His brother in arms, Officer Cadet Nazar Mohammed was already a foot soldier in Uruzgan. His motivations were also personal.
“Two of my friends were killed in action in a roadside bomb in Uruzgan four years ago. It really saddened me. We must fight whether it is with old weapons or limited ammunition. We must fight,” Officer Cadet Nazar Mohammed said.
Meanwhile, Officer Cadet Hajji Mohammed’s patriotism propelled him forward. “My dream was to always to serve my people, and defend the borders of this country. That’s why I decided to become an officer and become a good leader,” said Haji Mohammad.

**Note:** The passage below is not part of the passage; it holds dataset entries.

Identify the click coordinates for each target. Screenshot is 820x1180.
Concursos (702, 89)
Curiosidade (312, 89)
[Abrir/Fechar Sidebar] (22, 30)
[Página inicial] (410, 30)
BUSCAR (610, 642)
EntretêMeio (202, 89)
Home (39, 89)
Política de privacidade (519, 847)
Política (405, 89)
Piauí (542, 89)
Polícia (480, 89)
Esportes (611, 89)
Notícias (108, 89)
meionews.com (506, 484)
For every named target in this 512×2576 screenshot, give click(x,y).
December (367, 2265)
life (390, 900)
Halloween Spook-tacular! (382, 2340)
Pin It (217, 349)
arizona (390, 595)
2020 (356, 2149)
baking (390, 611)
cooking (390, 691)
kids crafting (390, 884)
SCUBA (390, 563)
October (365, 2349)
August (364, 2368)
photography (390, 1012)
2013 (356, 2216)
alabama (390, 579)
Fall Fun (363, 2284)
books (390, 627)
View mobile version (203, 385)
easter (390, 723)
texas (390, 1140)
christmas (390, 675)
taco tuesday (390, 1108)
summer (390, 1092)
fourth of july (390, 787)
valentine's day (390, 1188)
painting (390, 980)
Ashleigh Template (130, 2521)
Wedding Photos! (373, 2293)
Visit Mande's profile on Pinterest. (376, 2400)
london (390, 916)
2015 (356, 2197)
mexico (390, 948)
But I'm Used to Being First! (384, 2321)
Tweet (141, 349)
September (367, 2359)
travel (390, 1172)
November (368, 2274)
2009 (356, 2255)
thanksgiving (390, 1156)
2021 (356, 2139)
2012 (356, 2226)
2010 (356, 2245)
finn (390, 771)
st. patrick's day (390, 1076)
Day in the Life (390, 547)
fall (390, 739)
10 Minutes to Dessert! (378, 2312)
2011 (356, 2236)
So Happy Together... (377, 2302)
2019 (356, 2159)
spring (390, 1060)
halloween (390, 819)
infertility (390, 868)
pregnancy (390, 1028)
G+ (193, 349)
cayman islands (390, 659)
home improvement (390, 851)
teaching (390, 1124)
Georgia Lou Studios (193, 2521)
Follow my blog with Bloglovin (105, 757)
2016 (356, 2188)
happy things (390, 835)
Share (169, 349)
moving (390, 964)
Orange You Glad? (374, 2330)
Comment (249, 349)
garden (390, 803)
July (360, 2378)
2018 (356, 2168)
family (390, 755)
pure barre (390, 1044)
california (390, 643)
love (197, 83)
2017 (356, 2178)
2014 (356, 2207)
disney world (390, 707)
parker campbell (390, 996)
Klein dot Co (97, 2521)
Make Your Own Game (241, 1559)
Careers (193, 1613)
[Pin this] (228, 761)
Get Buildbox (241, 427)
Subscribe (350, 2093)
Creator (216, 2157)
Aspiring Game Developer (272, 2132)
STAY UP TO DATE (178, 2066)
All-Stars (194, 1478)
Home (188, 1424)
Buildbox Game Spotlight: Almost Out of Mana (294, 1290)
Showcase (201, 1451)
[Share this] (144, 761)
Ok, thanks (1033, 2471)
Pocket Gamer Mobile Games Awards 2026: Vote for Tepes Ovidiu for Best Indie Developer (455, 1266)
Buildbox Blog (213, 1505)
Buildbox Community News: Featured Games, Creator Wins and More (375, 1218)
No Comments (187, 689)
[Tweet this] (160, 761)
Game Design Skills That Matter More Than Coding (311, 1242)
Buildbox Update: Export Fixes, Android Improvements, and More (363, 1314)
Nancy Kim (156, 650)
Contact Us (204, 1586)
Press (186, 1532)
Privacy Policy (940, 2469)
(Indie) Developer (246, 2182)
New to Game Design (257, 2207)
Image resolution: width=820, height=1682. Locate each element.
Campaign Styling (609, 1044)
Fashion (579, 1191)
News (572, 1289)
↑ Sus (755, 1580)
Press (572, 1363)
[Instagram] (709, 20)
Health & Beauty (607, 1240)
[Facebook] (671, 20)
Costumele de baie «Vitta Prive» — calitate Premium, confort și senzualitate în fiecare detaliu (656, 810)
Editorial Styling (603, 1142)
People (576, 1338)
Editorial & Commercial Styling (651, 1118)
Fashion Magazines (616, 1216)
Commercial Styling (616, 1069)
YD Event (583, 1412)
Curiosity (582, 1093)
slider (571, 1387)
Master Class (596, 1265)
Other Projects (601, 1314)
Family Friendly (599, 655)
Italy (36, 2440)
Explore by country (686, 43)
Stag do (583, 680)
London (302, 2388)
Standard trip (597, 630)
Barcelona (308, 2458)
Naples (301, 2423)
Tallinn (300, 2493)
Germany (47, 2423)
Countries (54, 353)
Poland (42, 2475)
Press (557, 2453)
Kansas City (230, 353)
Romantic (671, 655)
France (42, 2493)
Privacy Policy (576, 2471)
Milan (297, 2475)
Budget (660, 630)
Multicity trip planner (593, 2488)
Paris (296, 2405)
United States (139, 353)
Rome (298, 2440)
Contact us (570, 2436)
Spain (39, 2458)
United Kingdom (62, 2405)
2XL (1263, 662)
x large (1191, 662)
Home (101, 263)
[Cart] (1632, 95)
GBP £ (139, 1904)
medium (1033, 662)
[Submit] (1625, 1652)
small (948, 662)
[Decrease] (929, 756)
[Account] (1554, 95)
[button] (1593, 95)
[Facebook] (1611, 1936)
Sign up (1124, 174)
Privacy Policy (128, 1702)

The new officer academy on the outskirts of Kabul opened its doors in October this year attracting over 10,000 applicants. 920 were put through their paces in a series of mental and physical tests. Only 270 made it.
Officer Cadet Manaman said, “The exams were really hard especially the physical test. I didn’t think I would make it but tried really hard. With the help of God I passed, and here I am today.”
Major Arabuddein Officer in Command, 3 Tolay 1st Kandak said, “In the beginning they were just civilians, they didn’t know anything or have any discipline or know how to march but I see a lot of changes now. Today I can see that they are wearing their helmets and carrying their rifles in the correct military manner and this makes me very proud.”
The year-long course will certainly push the cadets’ mental and physical boundaries. But Officer Cadet Nazar can see the benefit of tough training.
“Training is really hard but it is for our benefit. We are being taught desert tactics which is a real challenge and really difficult but our instructors keep saying that the more you sweat in the training ground, the less you will bleed in the battle,” said Officer Cadet Nazar.
And at five weeks into their training, this first exercise is a real test of their ability.
Captain Reg Dunthorne, 3rd Tolay 1st Kandak mentor said, “We’re extremely happy from day one. All their equipment was issued, they came out quite early. They’ve worked extremely well and have adapted to the environment quite well.”
But the academy is not only creating the future military leaders, it is also uniting the usually divided ethnicities of Afghanistan through real nationalism and pride.
“There are people in this academy from all over Afghanistan. From north, south, east and west and this touches my heart. They all have the national spirit and the same uniform and the national unity which makes me really happy,” said Officer Cadet Hajii Mohammed.